▶ Your instructions:
Rewrite the material below with "dropdown" changed to "drop-down list" and nothing else altered. Omit the pictures from your answer.

━━━━━━━━━━━━━━━━

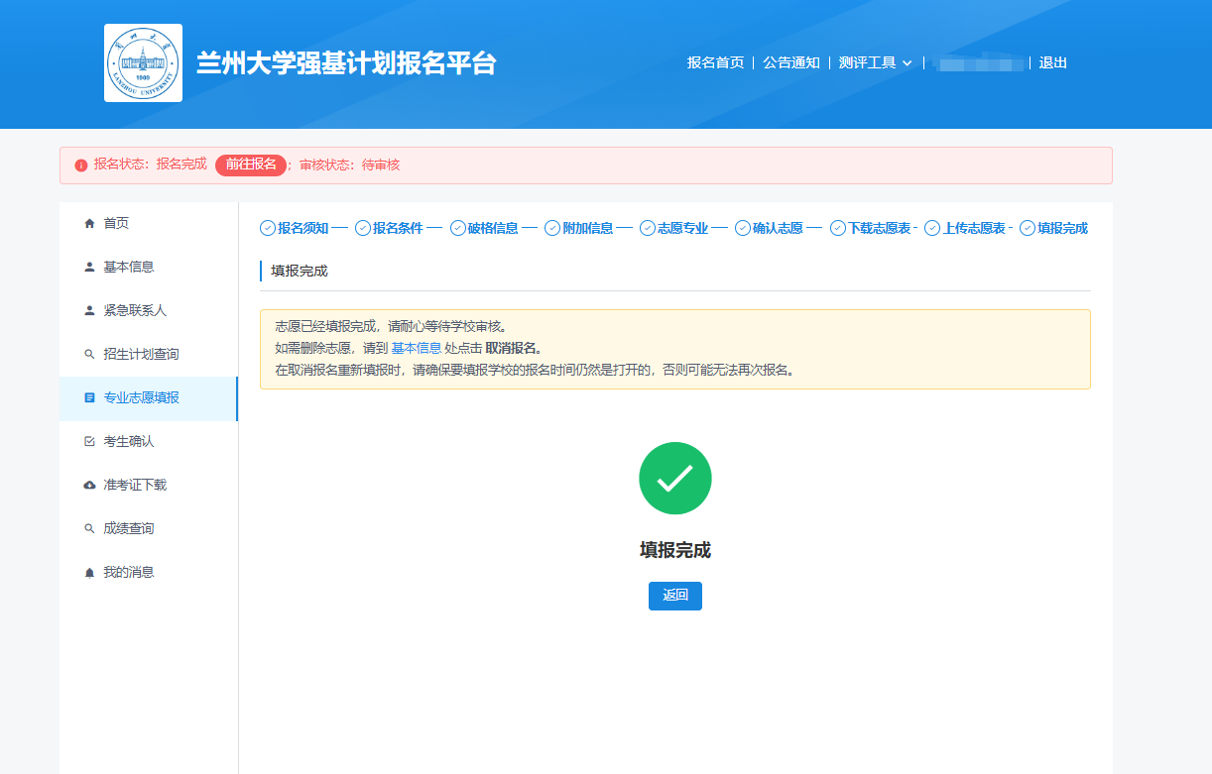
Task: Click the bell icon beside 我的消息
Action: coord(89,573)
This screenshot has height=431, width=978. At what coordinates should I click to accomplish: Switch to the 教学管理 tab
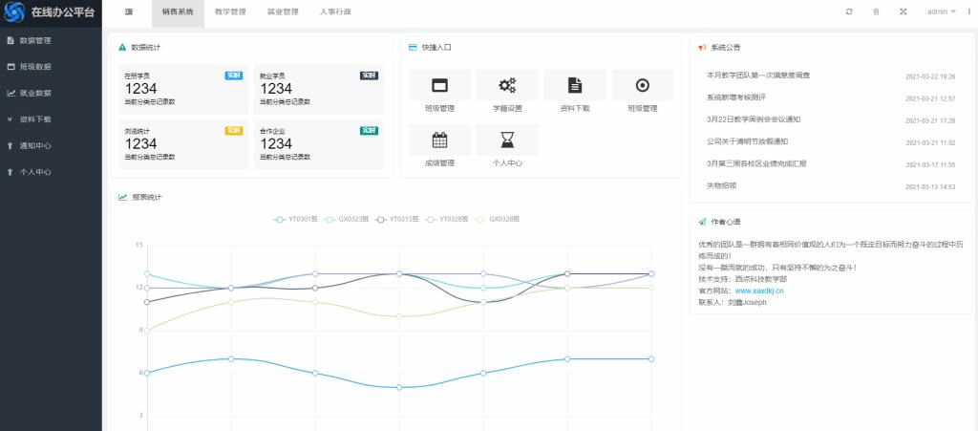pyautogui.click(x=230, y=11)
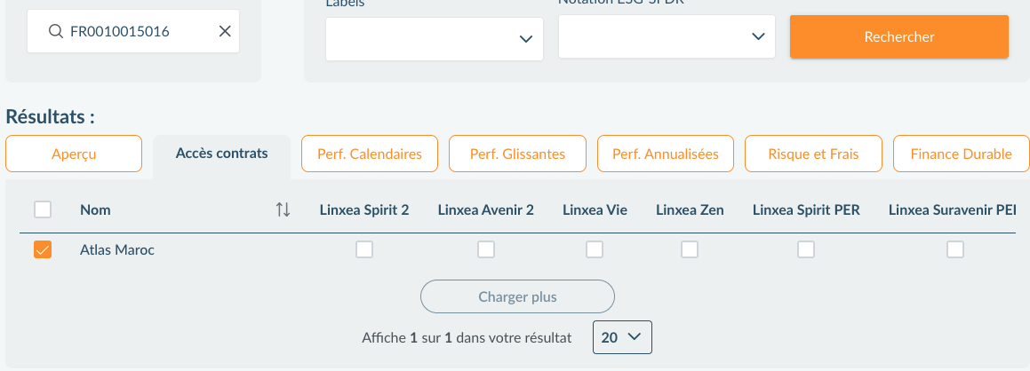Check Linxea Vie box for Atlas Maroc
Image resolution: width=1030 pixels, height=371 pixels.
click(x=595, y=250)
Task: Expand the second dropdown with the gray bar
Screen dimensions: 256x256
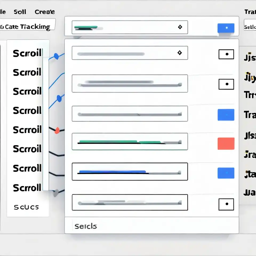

━━━━━━━━━━━━━━━━

▶ Exercise response:
Task: Click the bell icon beside 我的消息
Action: coord(89,573)
This screenshot has height=431, width=978. At what coordinates should I click to accomplish: Switch to the 教学管理 tab
pyautogui.click(x=230, y=11)
Check Linxea Vie box for Atlas Maroc
Image resolution: width=1030 pixels, height=371 pixels.
click(x=595, y=250)
Task: Expand the second drop-down list with the gray bar
Screen dimensions: 256x256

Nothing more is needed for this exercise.